Consider the problem of estimating the mean of a Gaussian random vector when the mean vector is assumed to be in a given convex set. The most natural solution is to take the Euclidean projection of the data vector on to this convex set; in other words, performing "least squares under a convex constraint". Many problems in modern statistics and statistical signal processing theory are special cases of this general situation. Examples include the lasso and other high-dimensional regression techniques, function estimation problems, matrix estimation and completion, shape-restricted regression, constrained denoising, linear inverse problems, etc. This paper presents three general results about this problem, namely, (a) an exact computation of the main term in the estimation error by relating it to expected maxima of Gaussian processes (existing results only give upper bounds), (b) a theorem showing that the least squares estimator is always admissible up to a universal constant in any problem of the above kind and (c) a counterexample showing that least squares estimator may not always be minimax rate-optimal. The result from part (a) is then used to compute the error of the least squares estimator in two examples of contemporary interest.
Estimating and understanding exponential random graph models. Ann. Statist. 2013.
(Coauthored with Persi Diaconis.)
This paper introduces a method for the theoretical analysis of exponential random graph models. The method is based on a large-deviations approximation to the normalizing constant shown to be consistent using theory developed by Chatterjee and Varadhan.
Average Gromov hyperbolicity and the Parisi ansatz. Adv. Math. 2021.
(Coauthored with Leila Sloman.)
Gromov hyperbolicity of a metric space measures the distance of the space from a perfect tree-like structure. The measure has a worst-case aspect to it, in the sense that it detects a region in the space which sees the maximum deviation from tree-like structure. This article introduces an "average-case" version of Gromov hyperbolicity, which detects whether the "most of the space", with respect to a given probability measure, looks like a tree. The main result of the paper is that if this average hyperbolicity is small, then the space can be approximately embedded in a tree. The result is applied to construct hierarchically organized pure states in any model of a spin glass that satisfies the Parisi ultrametricity ansatz.

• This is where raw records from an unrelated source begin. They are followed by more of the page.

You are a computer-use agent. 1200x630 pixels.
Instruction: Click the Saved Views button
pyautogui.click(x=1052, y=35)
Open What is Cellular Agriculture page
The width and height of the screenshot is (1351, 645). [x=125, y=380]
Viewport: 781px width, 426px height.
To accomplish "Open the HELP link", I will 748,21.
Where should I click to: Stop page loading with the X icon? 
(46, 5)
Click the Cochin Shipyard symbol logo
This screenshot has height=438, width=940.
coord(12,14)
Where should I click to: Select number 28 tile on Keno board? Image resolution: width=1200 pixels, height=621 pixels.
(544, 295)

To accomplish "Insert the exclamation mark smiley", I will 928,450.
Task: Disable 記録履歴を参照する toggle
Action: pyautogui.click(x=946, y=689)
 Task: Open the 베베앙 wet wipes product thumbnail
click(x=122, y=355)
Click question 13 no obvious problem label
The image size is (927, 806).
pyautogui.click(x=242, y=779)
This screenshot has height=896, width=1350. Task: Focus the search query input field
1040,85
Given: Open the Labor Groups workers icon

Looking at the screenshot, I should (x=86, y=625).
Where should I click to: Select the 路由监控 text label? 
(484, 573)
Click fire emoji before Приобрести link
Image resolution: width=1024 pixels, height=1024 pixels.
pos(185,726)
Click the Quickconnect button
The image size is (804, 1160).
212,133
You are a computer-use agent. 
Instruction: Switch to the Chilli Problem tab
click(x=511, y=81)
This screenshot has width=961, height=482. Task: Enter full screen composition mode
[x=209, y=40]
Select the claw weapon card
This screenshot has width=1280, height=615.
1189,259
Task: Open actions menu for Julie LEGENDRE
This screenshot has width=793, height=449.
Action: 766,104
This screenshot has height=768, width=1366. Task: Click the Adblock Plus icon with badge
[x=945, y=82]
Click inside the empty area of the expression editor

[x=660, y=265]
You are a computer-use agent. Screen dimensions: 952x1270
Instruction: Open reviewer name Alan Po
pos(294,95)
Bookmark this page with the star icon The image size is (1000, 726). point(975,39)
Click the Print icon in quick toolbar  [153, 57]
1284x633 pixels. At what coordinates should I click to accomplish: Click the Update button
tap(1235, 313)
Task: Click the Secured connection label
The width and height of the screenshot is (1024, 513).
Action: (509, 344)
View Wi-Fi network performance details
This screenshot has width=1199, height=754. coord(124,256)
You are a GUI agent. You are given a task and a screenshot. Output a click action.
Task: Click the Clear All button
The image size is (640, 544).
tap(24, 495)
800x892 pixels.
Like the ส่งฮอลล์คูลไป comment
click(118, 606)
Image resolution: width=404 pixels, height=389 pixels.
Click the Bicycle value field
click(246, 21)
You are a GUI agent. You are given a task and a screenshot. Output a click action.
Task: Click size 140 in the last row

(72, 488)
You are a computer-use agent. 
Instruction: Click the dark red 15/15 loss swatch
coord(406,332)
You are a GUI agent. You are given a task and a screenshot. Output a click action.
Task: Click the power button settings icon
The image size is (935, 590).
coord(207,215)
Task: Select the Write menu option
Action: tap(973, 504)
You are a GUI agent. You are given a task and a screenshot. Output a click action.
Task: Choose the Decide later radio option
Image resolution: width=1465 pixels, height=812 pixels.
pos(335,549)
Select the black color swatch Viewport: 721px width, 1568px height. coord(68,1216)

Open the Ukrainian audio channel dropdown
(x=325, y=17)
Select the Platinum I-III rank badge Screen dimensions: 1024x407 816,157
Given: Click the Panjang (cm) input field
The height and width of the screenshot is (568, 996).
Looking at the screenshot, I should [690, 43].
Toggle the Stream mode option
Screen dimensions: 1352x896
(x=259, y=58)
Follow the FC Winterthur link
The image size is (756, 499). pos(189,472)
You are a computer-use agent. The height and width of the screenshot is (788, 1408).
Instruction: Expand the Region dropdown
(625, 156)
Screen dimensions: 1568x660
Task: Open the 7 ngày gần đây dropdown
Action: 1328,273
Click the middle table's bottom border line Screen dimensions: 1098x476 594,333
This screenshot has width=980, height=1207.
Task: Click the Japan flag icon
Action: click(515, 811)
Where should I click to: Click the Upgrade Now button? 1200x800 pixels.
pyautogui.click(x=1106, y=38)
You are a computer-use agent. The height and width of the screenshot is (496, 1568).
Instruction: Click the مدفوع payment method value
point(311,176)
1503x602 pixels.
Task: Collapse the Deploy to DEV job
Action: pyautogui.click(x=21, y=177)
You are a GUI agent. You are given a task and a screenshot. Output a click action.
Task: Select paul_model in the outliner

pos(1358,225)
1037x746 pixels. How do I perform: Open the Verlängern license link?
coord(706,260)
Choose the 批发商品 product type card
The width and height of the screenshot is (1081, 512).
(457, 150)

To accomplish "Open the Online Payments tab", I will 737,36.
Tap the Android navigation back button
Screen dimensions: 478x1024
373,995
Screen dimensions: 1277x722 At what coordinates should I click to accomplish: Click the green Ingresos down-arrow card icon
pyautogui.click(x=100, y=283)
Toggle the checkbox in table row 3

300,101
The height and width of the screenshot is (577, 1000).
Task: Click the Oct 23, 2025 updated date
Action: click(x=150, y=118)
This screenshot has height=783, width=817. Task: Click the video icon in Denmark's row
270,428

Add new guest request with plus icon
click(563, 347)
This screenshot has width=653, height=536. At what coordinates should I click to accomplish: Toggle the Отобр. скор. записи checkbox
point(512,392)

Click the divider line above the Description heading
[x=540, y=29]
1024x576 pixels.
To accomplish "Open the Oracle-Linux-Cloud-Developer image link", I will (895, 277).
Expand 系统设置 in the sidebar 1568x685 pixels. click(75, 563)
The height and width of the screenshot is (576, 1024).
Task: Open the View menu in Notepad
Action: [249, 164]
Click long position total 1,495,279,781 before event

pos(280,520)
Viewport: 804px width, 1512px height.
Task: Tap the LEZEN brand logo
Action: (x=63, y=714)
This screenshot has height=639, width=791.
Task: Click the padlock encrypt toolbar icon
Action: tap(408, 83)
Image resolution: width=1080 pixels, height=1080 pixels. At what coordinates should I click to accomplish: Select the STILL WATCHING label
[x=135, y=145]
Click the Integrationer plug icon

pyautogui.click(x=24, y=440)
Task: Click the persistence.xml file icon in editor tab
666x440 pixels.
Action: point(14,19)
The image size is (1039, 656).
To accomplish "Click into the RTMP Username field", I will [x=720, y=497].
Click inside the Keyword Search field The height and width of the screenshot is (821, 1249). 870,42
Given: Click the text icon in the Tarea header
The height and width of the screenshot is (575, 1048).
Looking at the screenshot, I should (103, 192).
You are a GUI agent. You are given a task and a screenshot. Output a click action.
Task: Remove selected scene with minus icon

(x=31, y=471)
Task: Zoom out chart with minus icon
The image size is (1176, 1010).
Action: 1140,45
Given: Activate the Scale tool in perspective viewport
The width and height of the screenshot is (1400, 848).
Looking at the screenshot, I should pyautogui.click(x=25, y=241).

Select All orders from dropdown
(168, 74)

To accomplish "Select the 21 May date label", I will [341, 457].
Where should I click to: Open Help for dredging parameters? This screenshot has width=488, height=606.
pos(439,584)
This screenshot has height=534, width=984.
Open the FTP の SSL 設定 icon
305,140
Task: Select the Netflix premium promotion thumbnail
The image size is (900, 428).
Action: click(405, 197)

The sample size required in importance sampling. Ann. App. Probab. 2018.
(Coauthored with Persi Diaconis.)
The goal of importance sampling is to estimate the expected value of a given function with respect to a probability measure Q using a random sample of size n drawn from a different probability measure P. If the two measures are nearly singular with respect to each other, which is often the case in practice, the sample size required for accurate estimation is large. The main result of this article shows that in a fairly general setting, a sample of size approximately exp(D) is necessary and sufficient for accurate estimation by importance sampling, where D is the Kullback-Leibler divergence of P from Q. In particular, the required sample size exhibits a kind of cut-off in the logarithmic scale.
Invariant measures and the soliton resolution conjecture. Comm. Pure Appl. Math. 2014.
The soliton resolution conjecture for the focusing nonlinear Schrödinger (NLS) equation is the vaguely worded claim that a global solution of the NLS equation, for generic initial data, will eventually resolve into a radiation component that disperses like a linear solution, plus a localized component that behaves like a soliton or multi-soliton solution. This paper gives a tentative formulation and proof of the soliton resolution conjecture for the discrete NLS equation.
Gravitational allocation to Poisson points. Ann. Math. 2010.
(Coauthored with Ron Peled, Yuval Peres and Dan Romik.)
This paper introduces and analyzes a technique for allocating regions in space to the points of a Poisson point process, such that the regions have equal volume, are connected, and collectively form a partition of the whole space.